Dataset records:
☆ ☆ ☆
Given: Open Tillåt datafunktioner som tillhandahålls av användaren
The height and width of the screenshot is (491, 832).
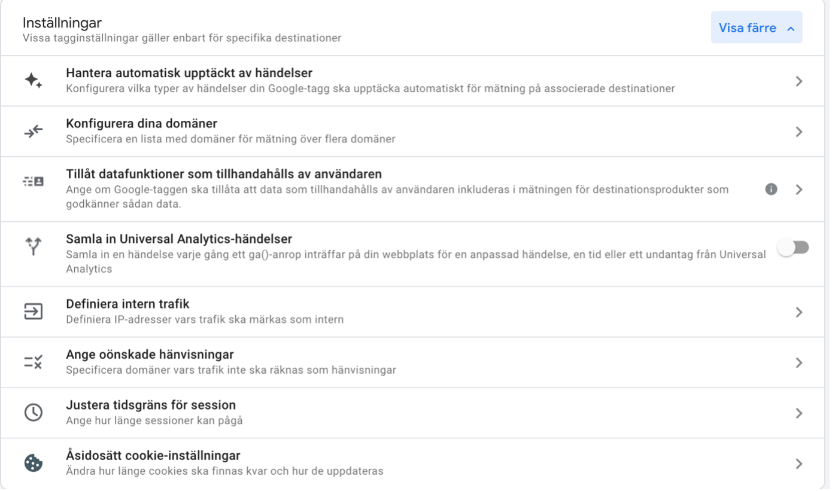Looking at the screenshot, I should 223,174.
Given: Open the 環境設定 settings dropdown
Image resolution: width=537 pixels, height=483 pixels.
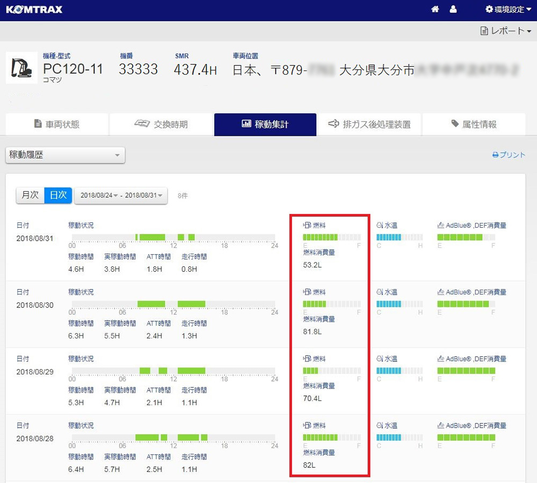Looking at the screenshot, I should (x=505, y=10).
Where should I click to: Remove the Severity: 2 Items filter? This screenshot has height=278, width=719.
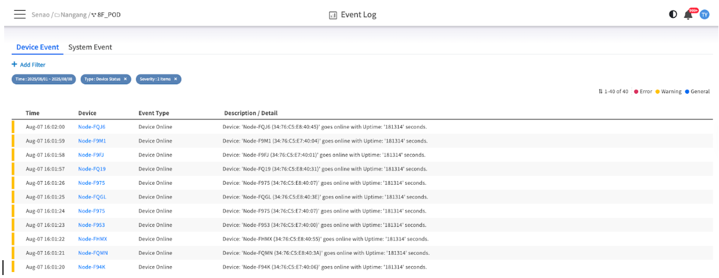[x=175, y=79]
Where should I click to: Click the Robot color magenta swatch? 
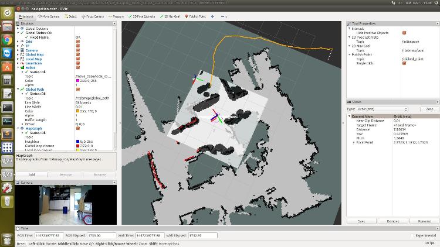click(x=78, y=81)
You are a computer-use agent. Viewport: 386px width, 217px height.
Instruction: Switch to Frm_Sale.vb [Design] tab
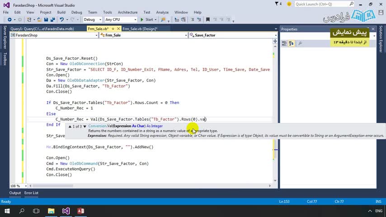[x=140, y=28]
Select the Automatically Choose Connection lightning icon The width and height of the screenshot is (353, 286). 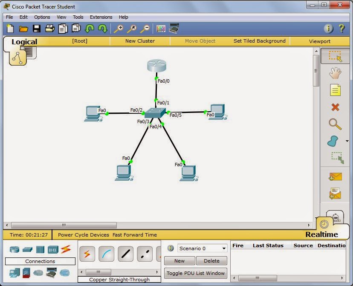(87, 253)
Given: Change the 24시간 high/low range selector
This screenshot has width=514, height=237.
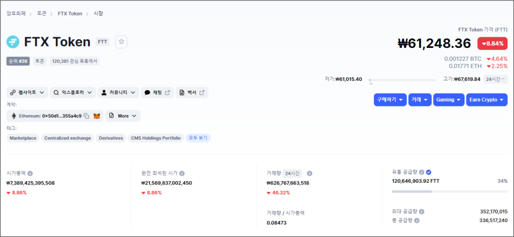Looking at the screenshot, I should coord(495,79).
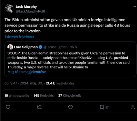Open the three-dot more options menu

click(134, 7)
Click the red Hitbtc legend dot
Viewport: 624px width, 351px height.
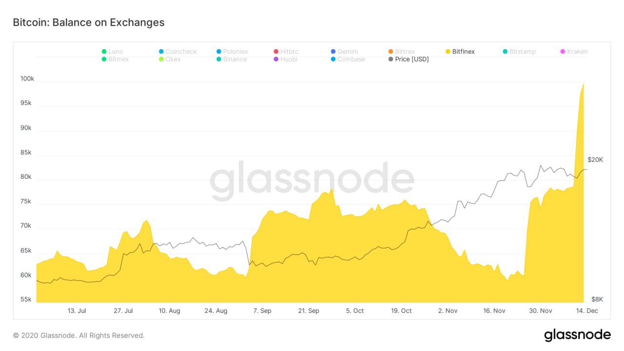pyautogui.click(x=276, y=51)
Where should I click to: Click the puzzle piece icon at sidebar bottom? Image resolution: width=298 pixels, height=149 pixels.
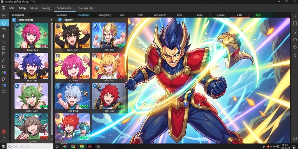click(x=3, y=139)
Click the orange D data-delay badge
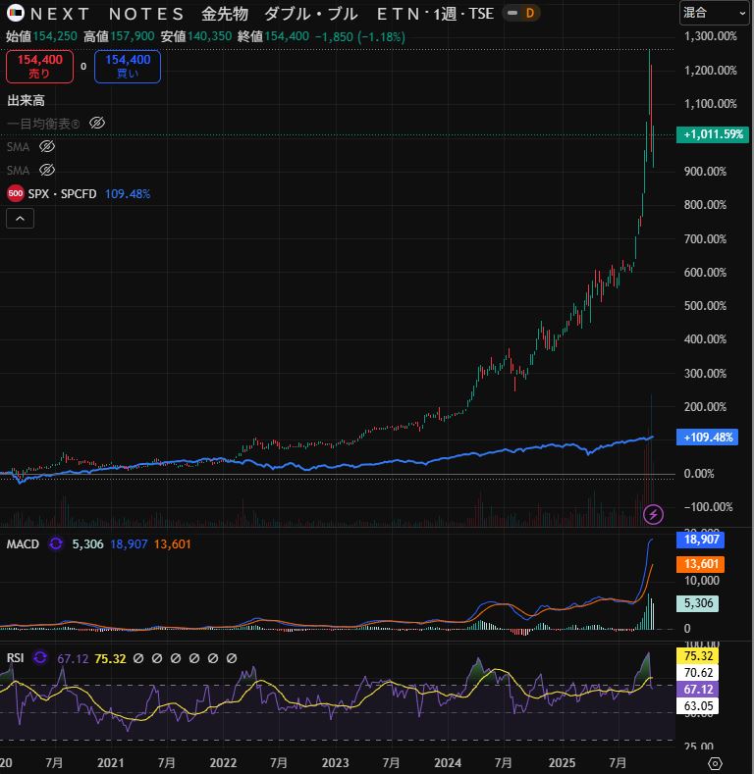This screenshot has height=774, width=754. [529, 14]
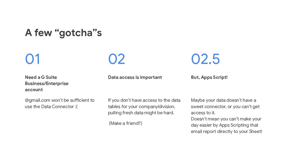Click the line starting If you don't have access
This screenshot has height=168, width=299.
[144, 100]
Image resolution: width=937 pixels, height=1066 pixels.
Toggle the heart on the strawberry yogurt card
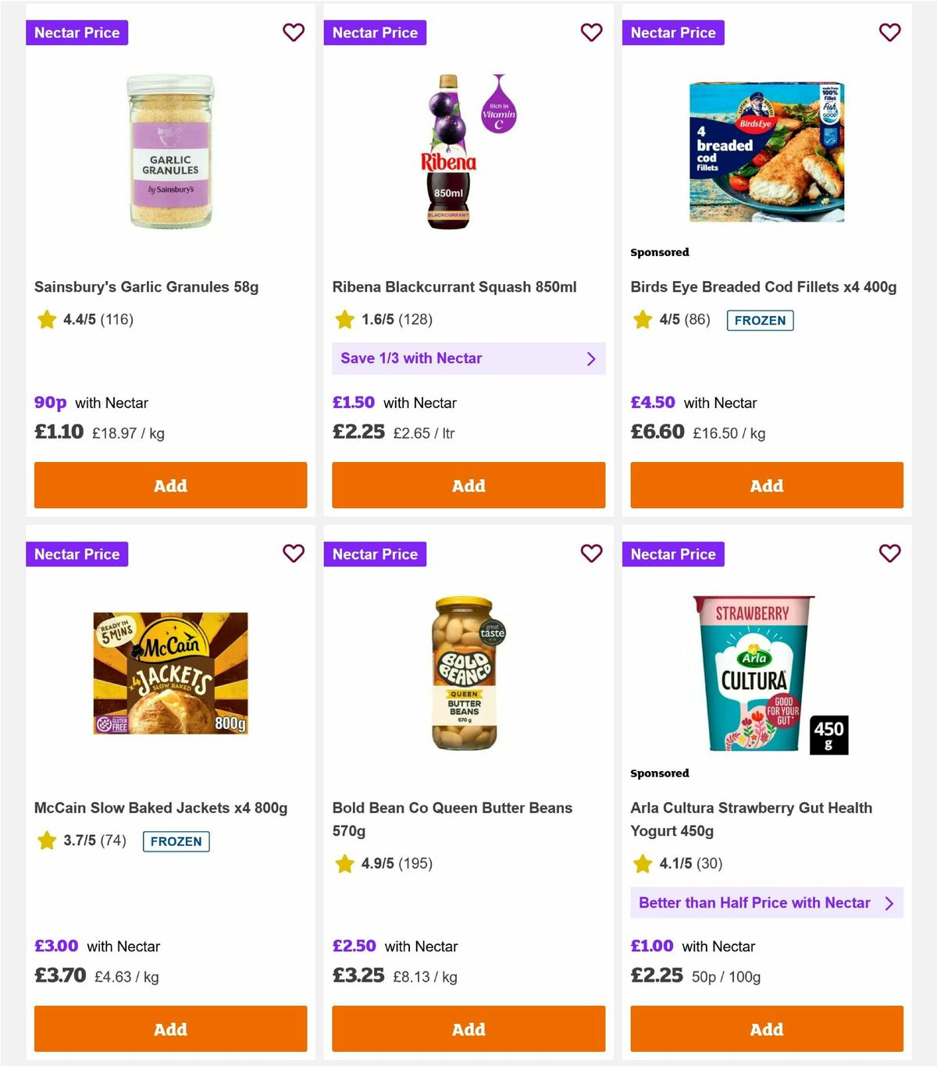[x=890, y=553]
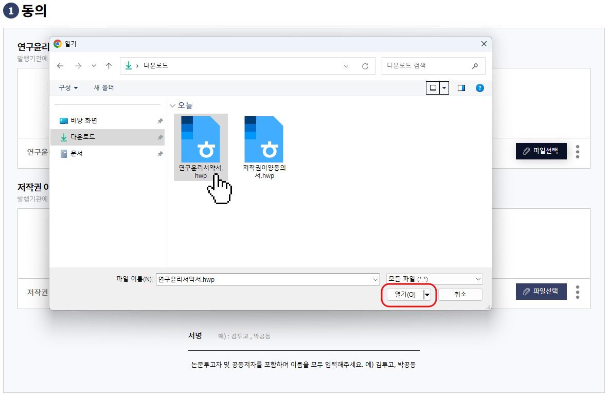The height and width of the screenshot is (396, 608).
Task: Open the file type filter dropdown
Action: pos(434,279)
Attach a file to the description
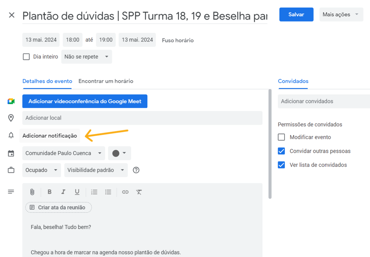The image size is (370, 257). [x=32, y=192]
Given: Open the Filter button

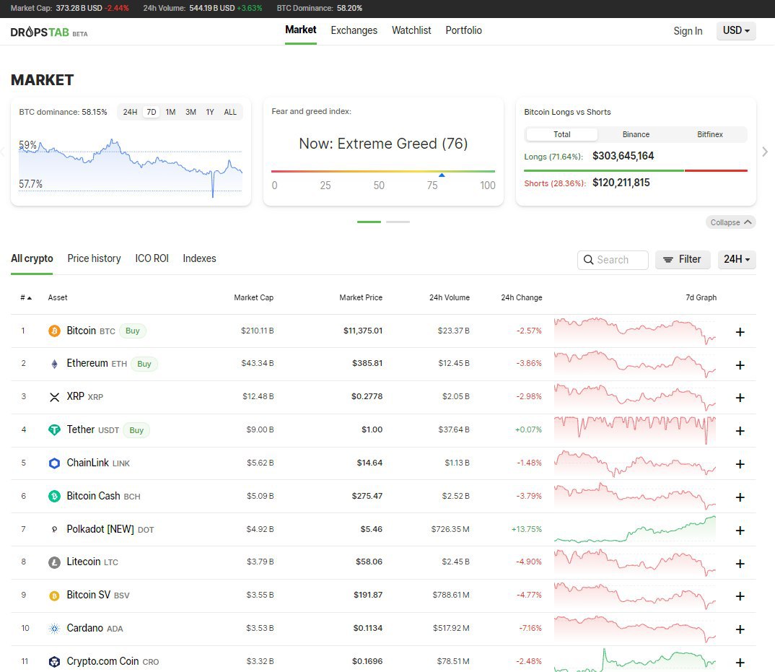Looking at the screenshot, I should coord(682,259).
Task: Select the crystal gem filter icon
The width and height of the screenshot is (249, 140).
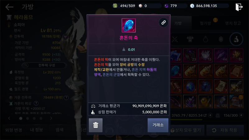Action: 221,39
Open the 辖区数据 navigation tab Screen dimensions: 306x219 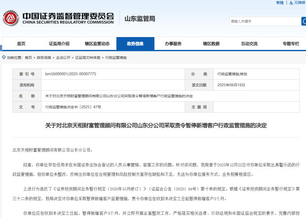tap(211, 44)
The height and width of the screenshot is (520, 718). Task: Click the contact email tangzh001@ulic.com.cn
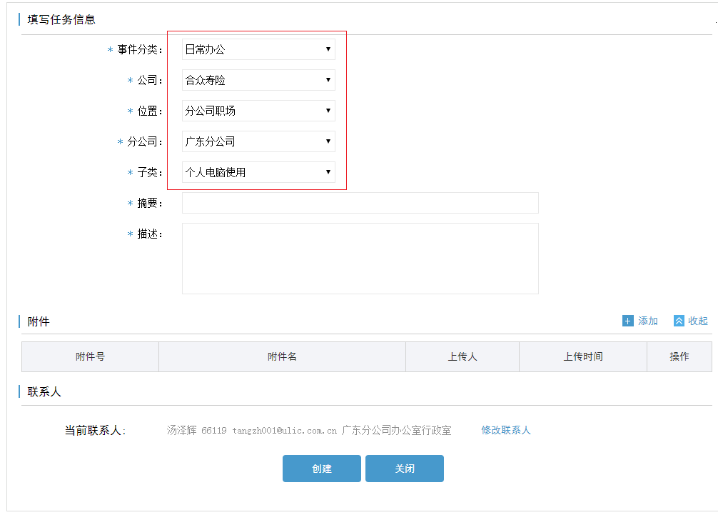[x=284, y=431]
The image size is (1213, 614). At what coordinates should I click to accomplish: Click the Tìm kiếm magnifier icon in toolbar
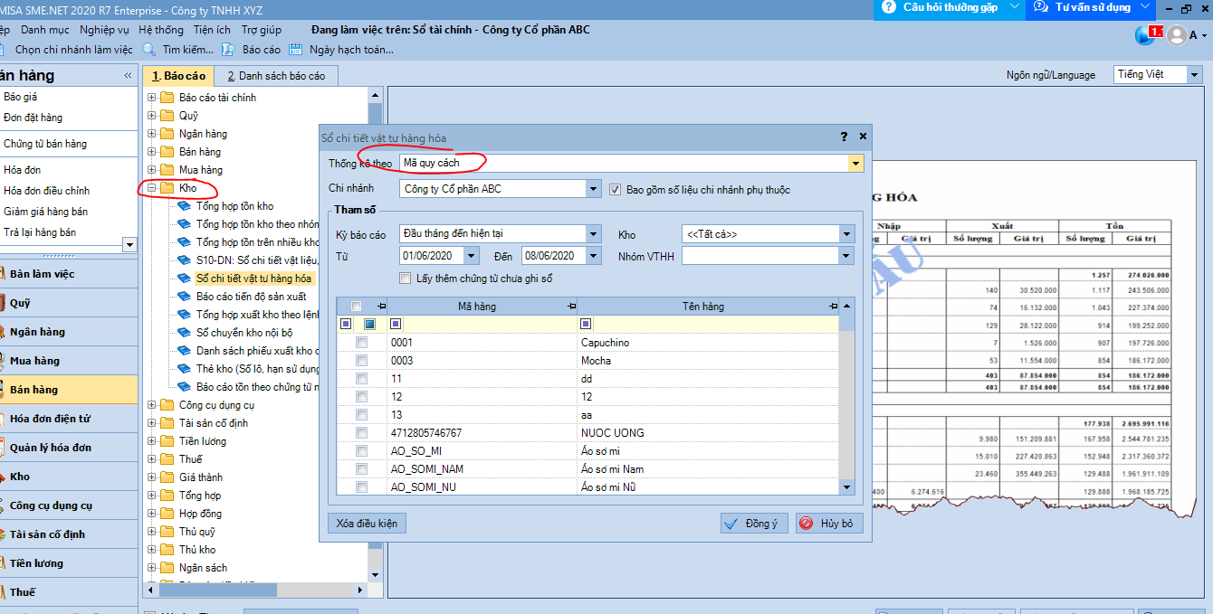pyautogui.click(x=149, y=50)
☆ ☆ ☆
WHAT TO WORK ON: Your task is to give again, unchanged, the lines from the line that contains "The height and width of the screenshot is (520, 718)." to the end of the records. Include both end lines but no pictures.

EXERCISE SOLUTION:
The height and width of the screenshot is (520, 718). Task: Click the contact email tangzh001@ulic.com.cn
[x=284, y=431]
The image size is (1213, 614). At what coordinates should I click to accomplish: Click the Tìm kiếm magnifier icon in toolbar
pyautogui.click(x=149, y=50)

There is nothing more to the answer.